A big thank you to my Aunt Verlinda and Uncle Rich for sending such a beautiful and perfectly-timed card. There have been so many lovely cards from so many people! This arrived mid-week when I was feeling unsure of myself for the coming Monday treatment which, because of the change in drugs, had brought up some fear and trepidation in me. The card stated simply: "You can do it. You have everything you need right inside of you." And how true that is! I can do it. And I will do it. I have - as we all do - everything I need right inside of me. What a powerful thought to know that is true.

This sort of synchronicity has been happening quite a bit this week. I had been thinking a lot about the story of the Little Engine that Could and its simple message of how what you believe is what you will do. It's something I believe to be true: where the mind goes the body will follow.

I ran out to do an errand one evening this week and just as I got into the car the radio program on MPR was talking about trains of some sort. They ended the segment by playing this song- and I swear it was sung by Berle Ives- from "The Little Engine that Could". It goes something like "I think I can, I think I can... da da da dat da da... if you put your mind to it you'll be doing it before long..." and then ends with "I knew I could! I knew I could!". It was such amazing timing to hear that song when it was something I'd been tumbling around in my head.

Thanks to my friends Nicole, Galen and family for the beautiful piranha finger puppet with its sharp teeth and voracious appetite who will accompany me on the journey to the Mayo this Monday. The Amazonian piranhas, imported for the first half of the sessions, have done such outstanding work and I thank them from the bottom of my heart for their tenacity and bite. Now the new piranhas which have been flown in fresh from Paraguay (boy, are they sure hungry from their travels!) will come in and do their good work. It's going to be terrific!

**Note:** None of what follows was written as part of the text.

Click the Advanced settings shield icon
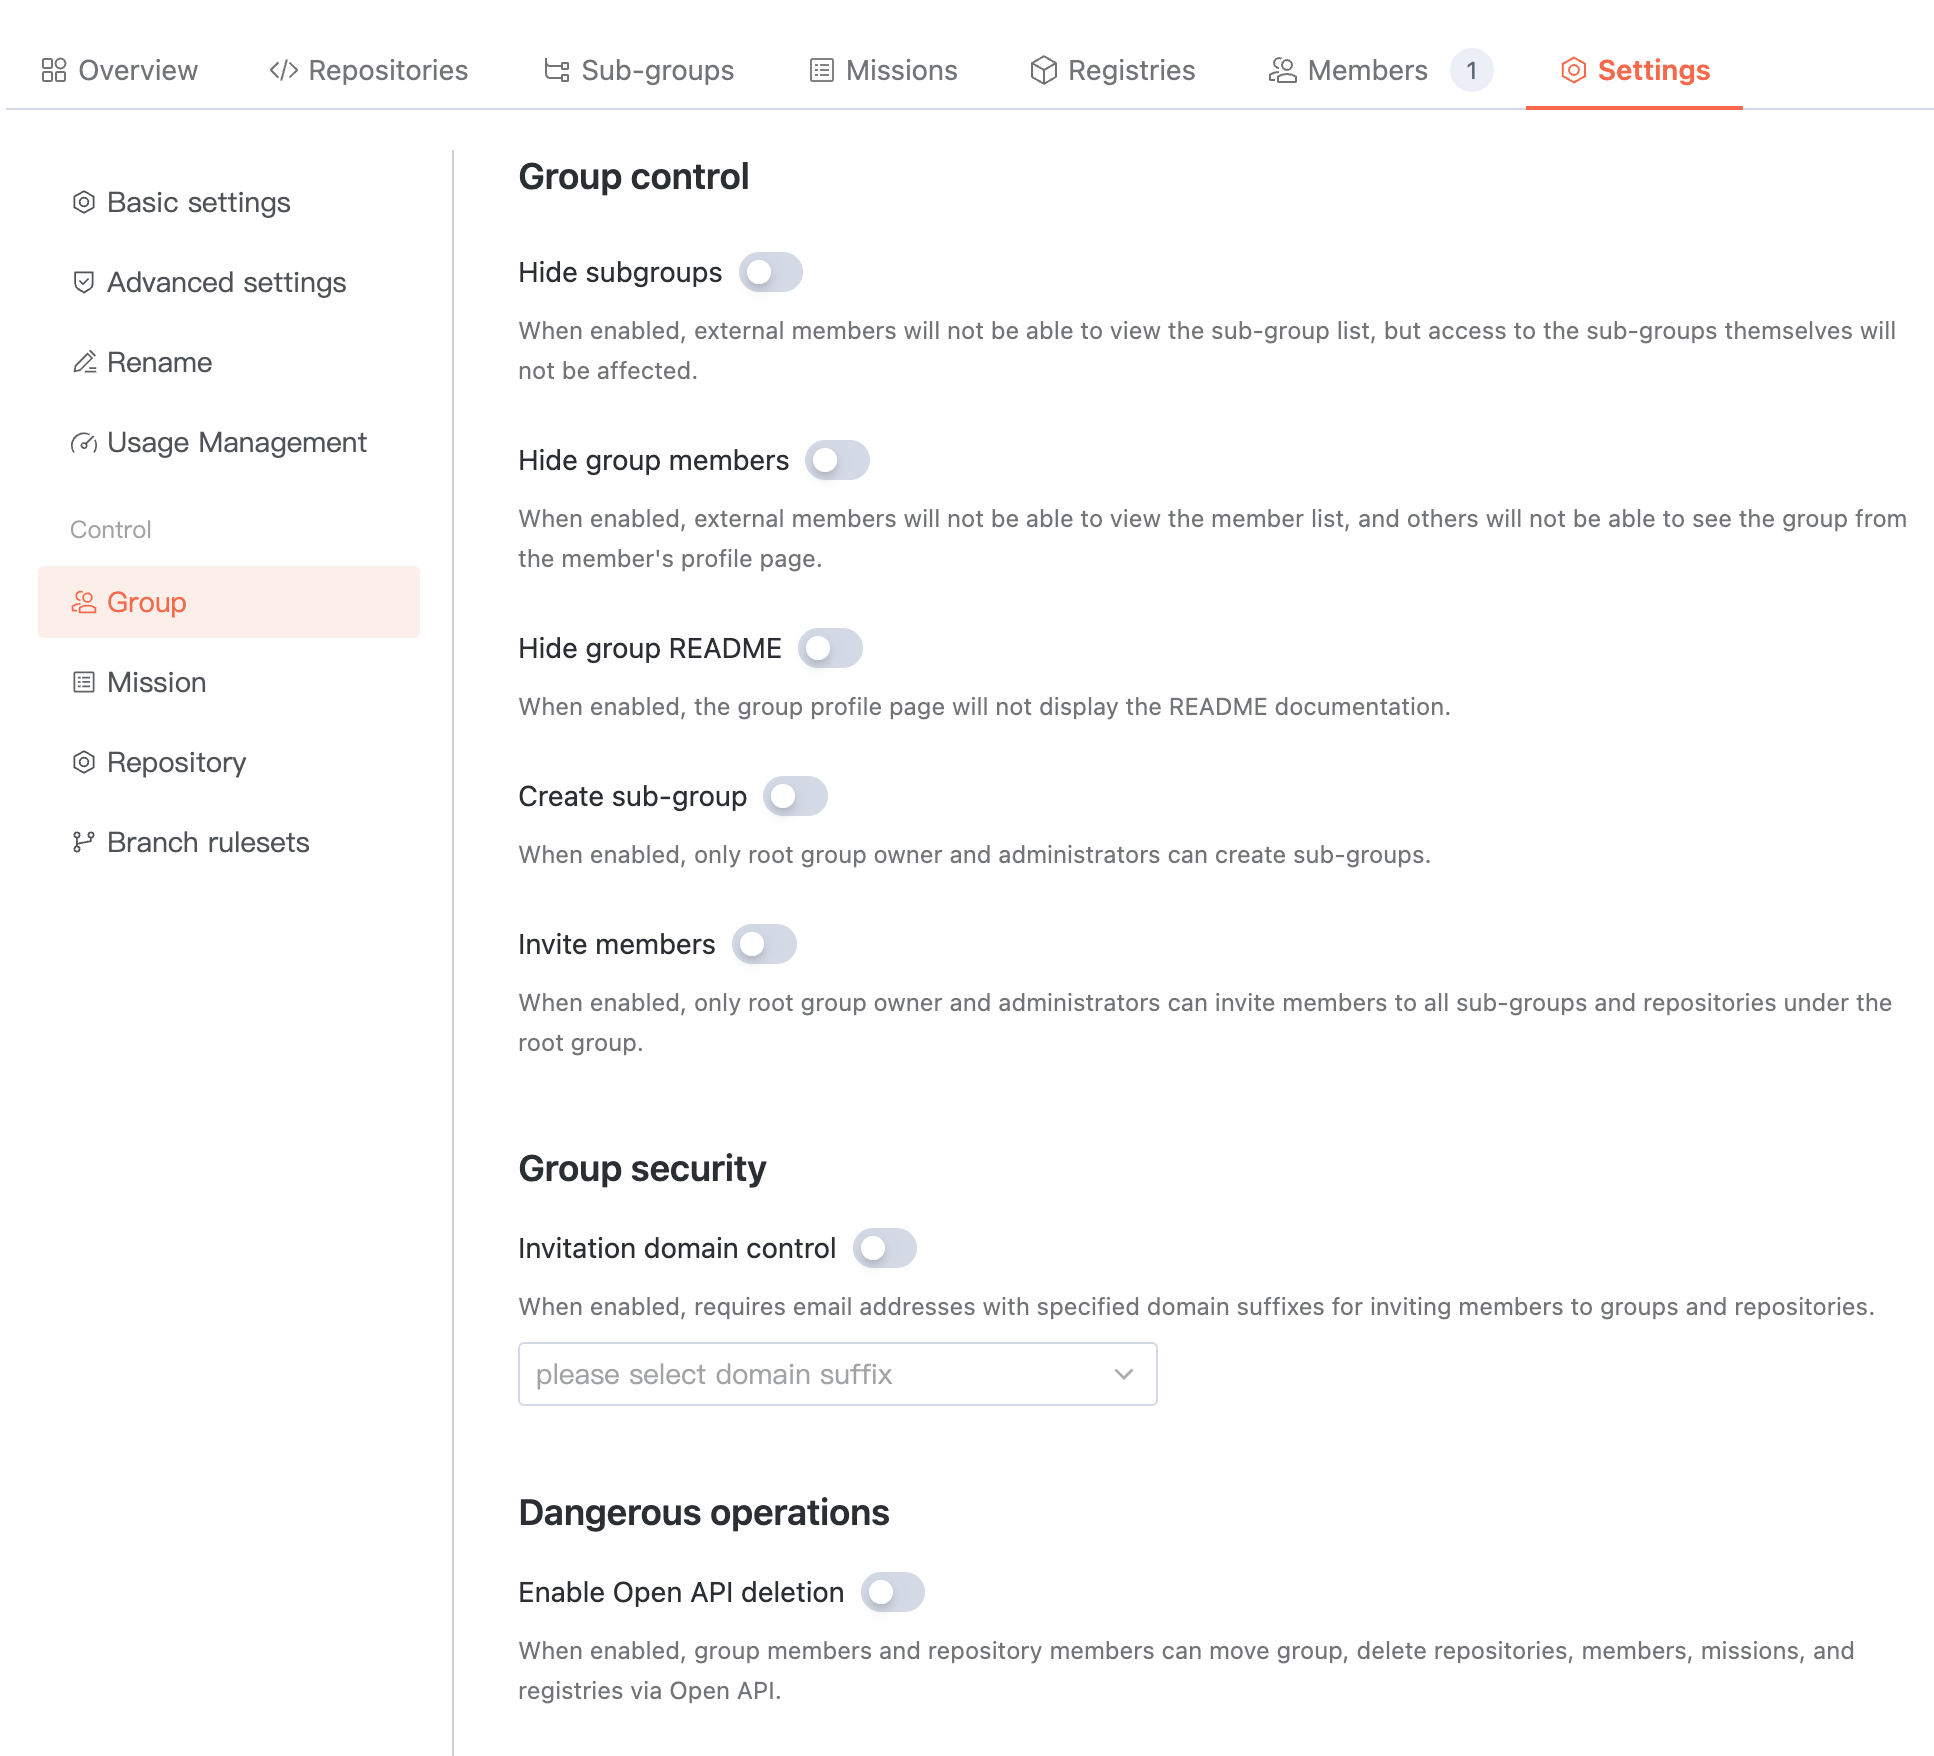Viewport: 1934px width, 1756px height. point(84,282)

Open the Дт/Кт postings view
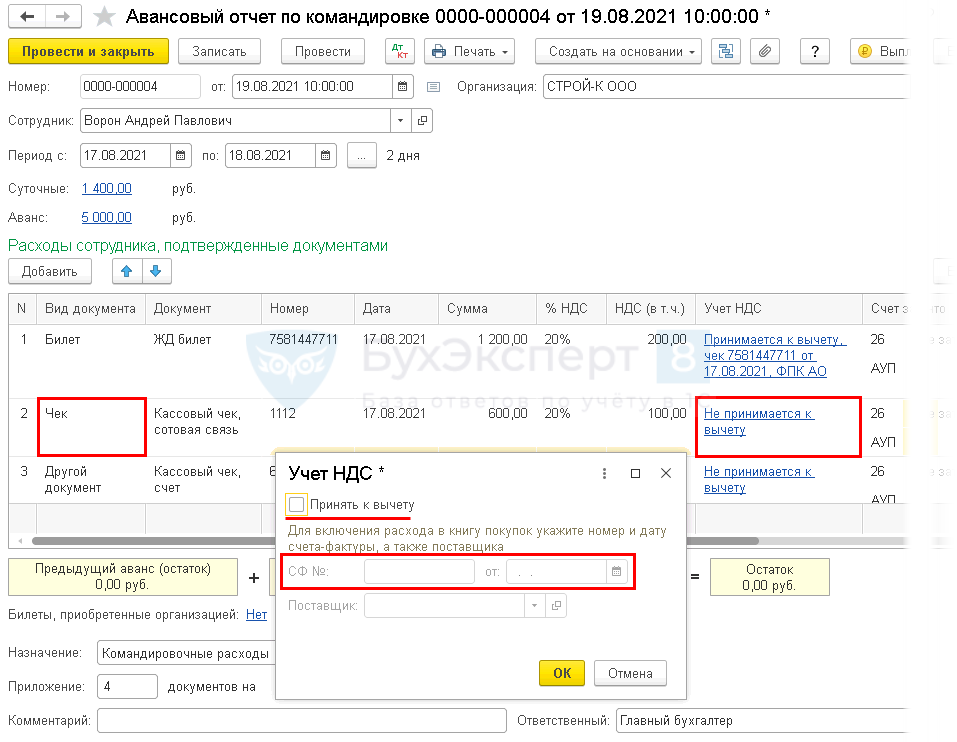[399, 51]
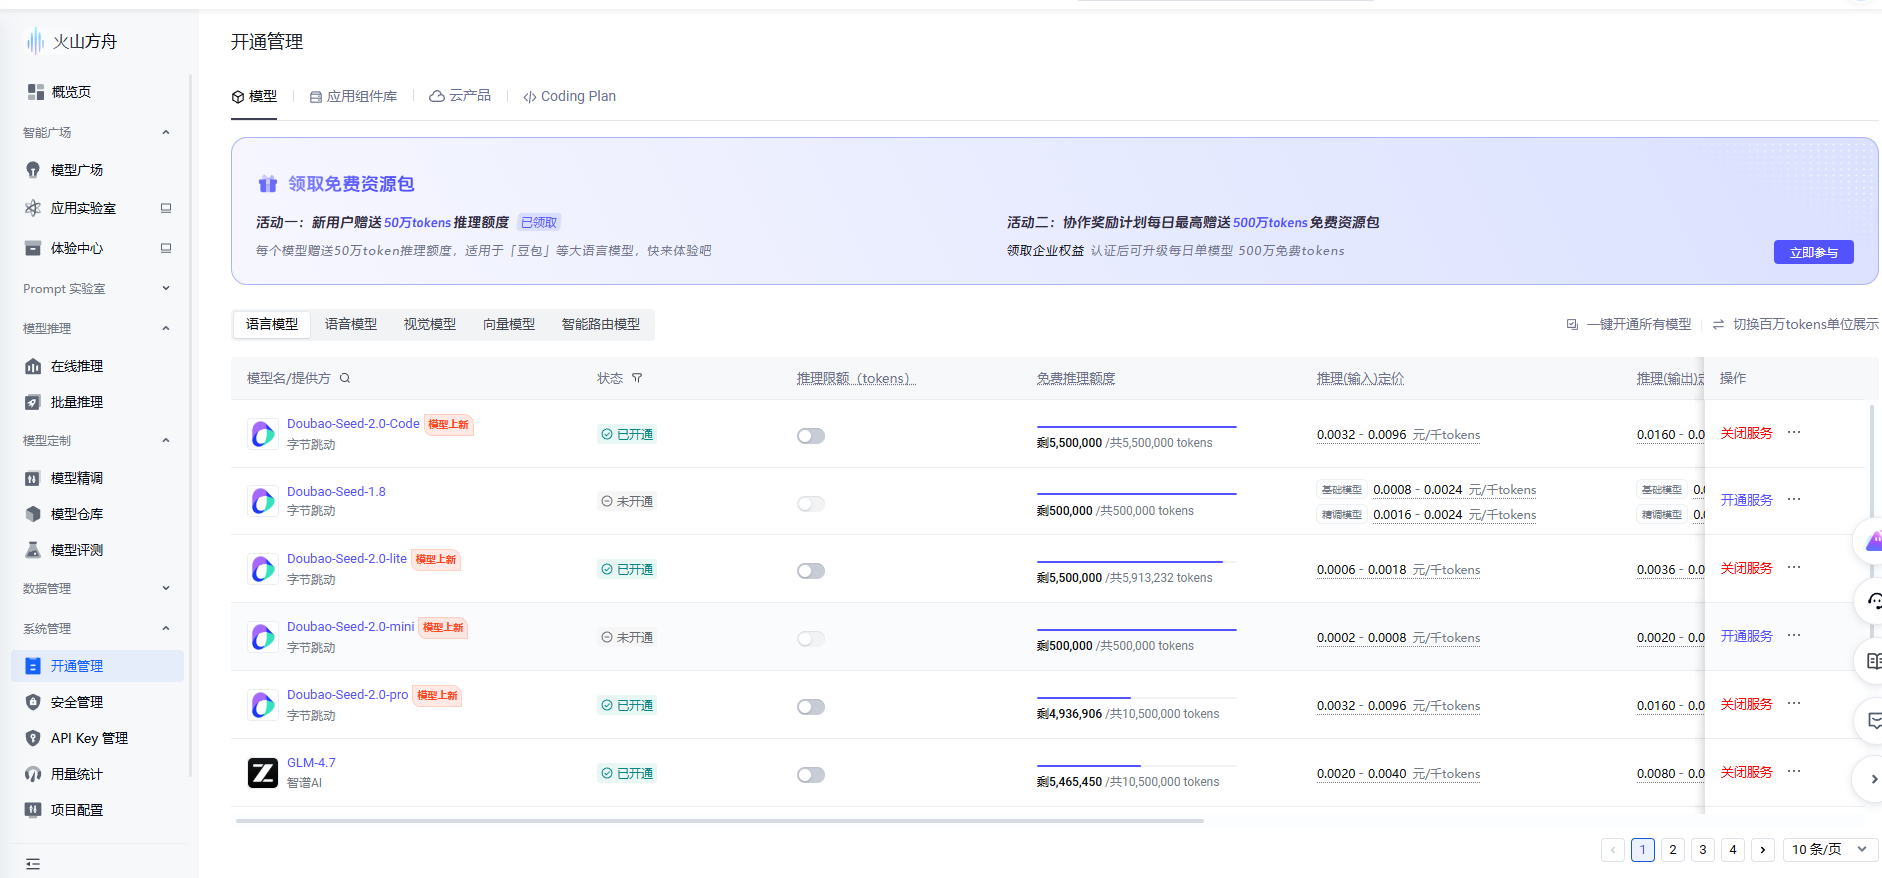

Thank you to all of you for all your good thoughts and prayers as I begin the last four sessions of chemo on Monday!

Appreciation and gratitude

The halfway point for the chemotherapy has been reached! Session four of the eight went very well on Monday. I am ever so grateful and appreciative that the good drugs Adriamycin and Cytoxol have done such good and thorough work shrinking the tumor so quickly for me. This session was the last time I will have these drugs in my lifetime. Next session will begin a four course treatment with our new ally, Taxol. It is the combination of these three drug treatments (thanks to all those researchers working hard in their labs!) that has the best proven outcome.

This week I have come to have a better understanding of two year olds as my energy reserves aren't what they have been. I go from fifty to zero in no time. This has given me a new insight and understanding as to how toddlers go from being friendly, fine and fun to tired, touchy and irritable at the drop of a hat. It's really been surprising how quickly the energy goes when it does.

So, in light of this halfway point change, I have started to bundle everything into little packets: little bits of food, of sleep, of exercise, of play and of work. This way I can still enjoy the things I like to do and need to do while keeping well rested and strong.

With the shortage of a full night's sleep caused by the frequent bathroom visits from the steroids I've incorporated nap time into my days. Now this is the sensible way to live, I say! Toddlers have it going on. As you can guess 'Naps for Everyone Everywhere' would be be my platform should I ever run for Miss America. Life is always a little more manageable after a good nap... nap on, Good People, nap on!

Thanks to all of you for your continued good thoughts and your support. It has been one of the most touching things about this unexpected journey: to know you are carrying me in your hearts and minds. What a powerful gift it is! As I move into the next four chemo sessions over the coming eight weeks and prepare for surgery in early November your continued thoughts and prayers for strength and peace are most appreciated.